Two Promising New Testing Regimes May Offer Hope For Non-Invasive Way To Detect Alzheimer’s Early On

Tommy Can You Smell Me: Two Exciting New Studies Show Promise For Developing Simple, Non-Invasive Tests To Detect Alzheimer’s

They say that when people are dying, the last of the five senses to leave them is smell. People who have experienced near-death in an operating room or in an accident often describe in vivid detail smells from childhood: mom’s baking bread, the smell of woodsmoke from a fire, cinnamon apple cider.

That’s why it is perhaps fitting that one of a pair of promising new studies that hopes to one day provide an early, non-invasive test to detect Alzheimer’s relies on the sense of smell to make its prediction. The second test relies on the eyes to predict alzheimer’s but first the smell test.

An international meeting on Alzheimer’s was the site where researchers from Columbia University revealed the results of their study, in which a group of participants aged 60 or older were asked to take a standard odor test.

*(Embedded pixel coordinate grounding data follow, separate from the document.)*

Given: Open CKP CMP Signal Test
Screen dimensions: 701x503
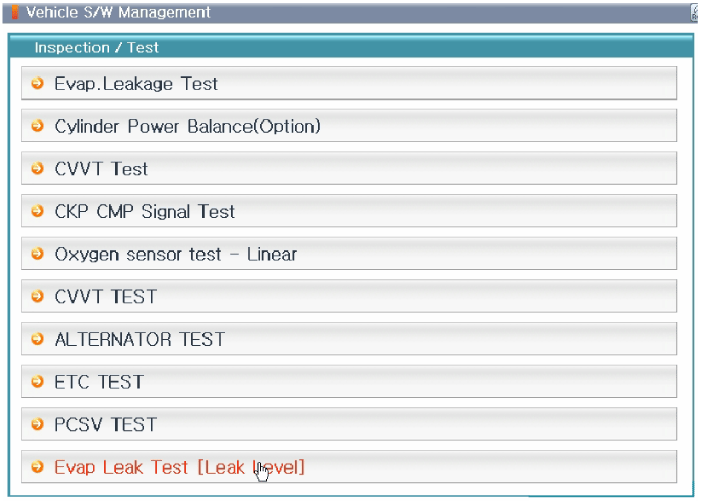Looking at the screenshot, I should (144, 212).
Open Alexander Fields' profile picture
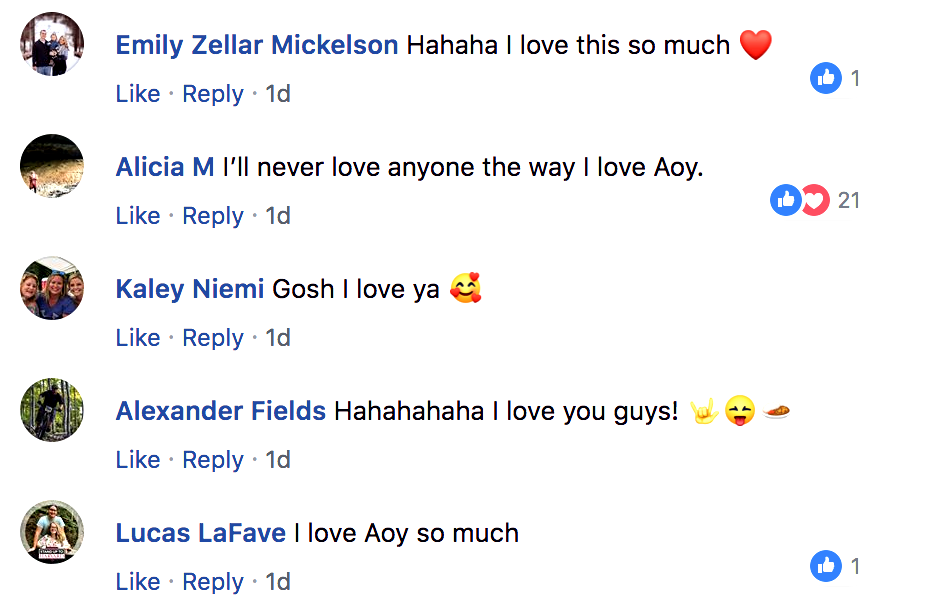Viewport: 938px width, 602px height. tap(52, 410)
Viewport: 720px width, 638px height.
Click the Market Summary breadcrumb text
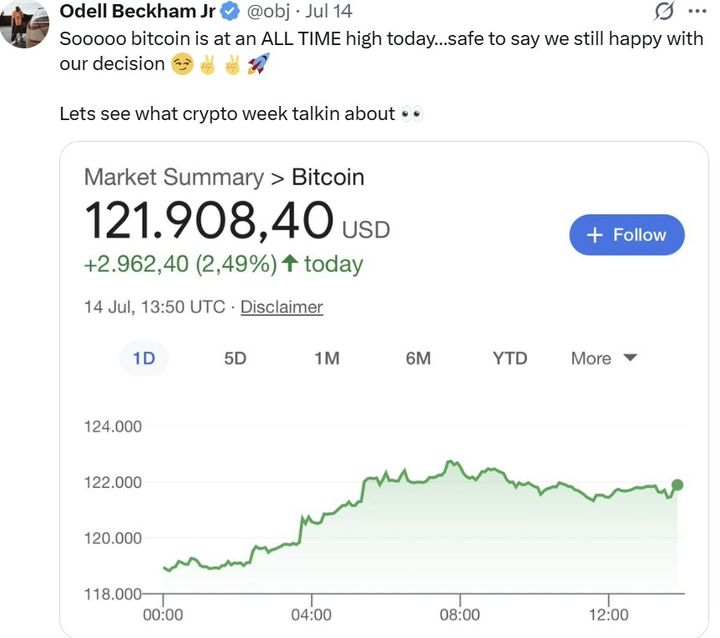pos(172,177)
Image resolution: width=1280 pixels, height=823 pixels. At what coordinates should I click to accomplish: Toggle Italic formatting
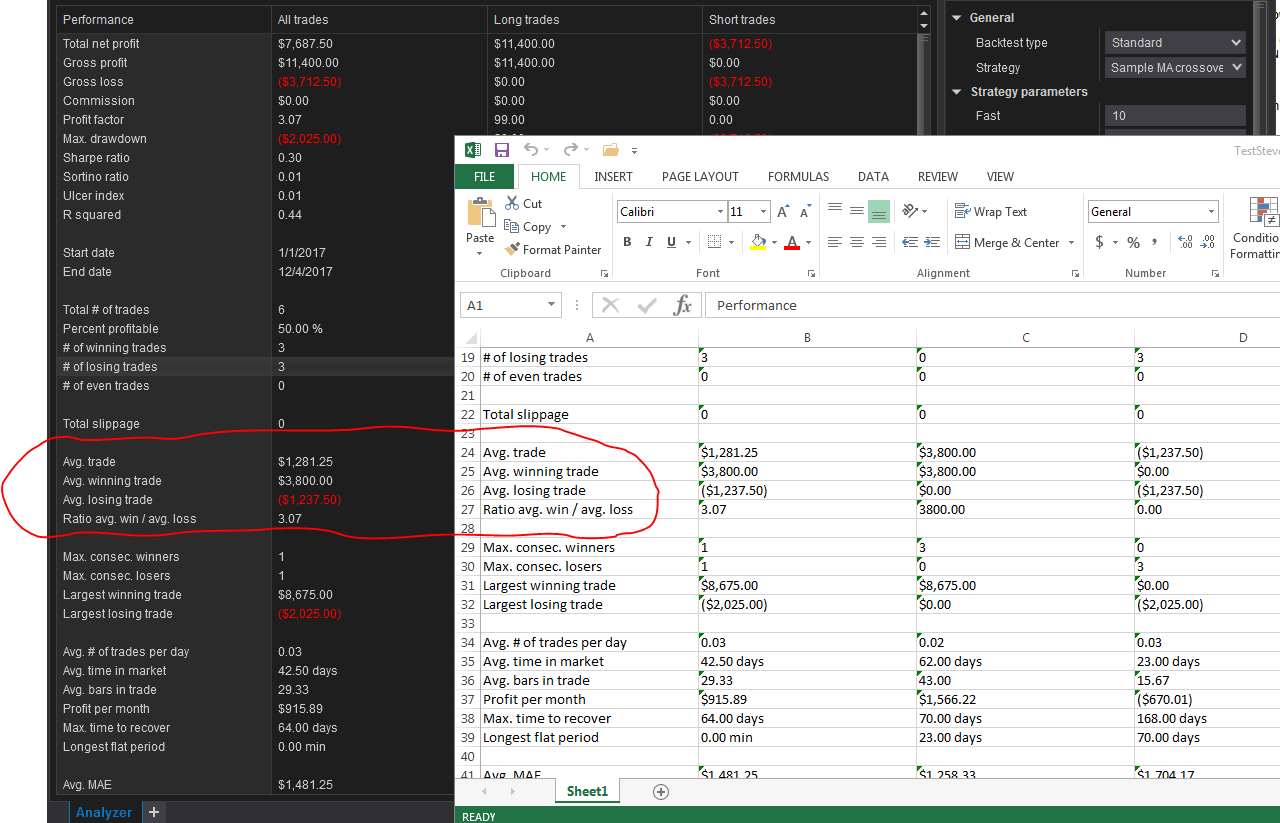pyautogui.click(x=649, y=242)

What they found was that the people who did most poorly on the test were the ones who were more likely to already have, or to go on to develop thinking and memory problems. And the most exciting thing about the study is that it holds promise that one day, a simple, non-invasive, standardized test relying on scent could be available at any doctor’s office.

“The whole idea is to create tests that a general clinician can use in an office setting,” said Dr. William Kreisl of Columbia University.

Usually, Alzheimer’s tests are expensive and require a lot of work: PET scans and spinal taps are de rigeur at the moment.

The idea for the smell test grew out of the observation that Alzheimer’s patients often report that food has lost its flavor, and researchers have concluded that the reason for this is they have lost some of their sense of smell. This led Keisl and his colleagues to hypothesize that Alzheimer’s affects the are of the brain responsible for processing odor signals from the nose in its’ earliest stages.

Another non-invasive test has come out of research conducted at the University of Minnesota, in which older rats with early stages of Alzheimer’s were found to have retinas that give off less of a reflection than their Alzheimer’s-free counterparts.

It is incredible to imagine a pair of simple, cheap and effective tests for alzheimer’s that might easily be performed in tandem at a doctor’s office, early on in the aging process and able to catch signs of Alzheimer’s at its very earliest stages.

While there is still no cure for the disease, knowing what is happening to oneself or to one’s loved one could provide immense comfort, and allow for preparations to be made to help them better deal with what is coming.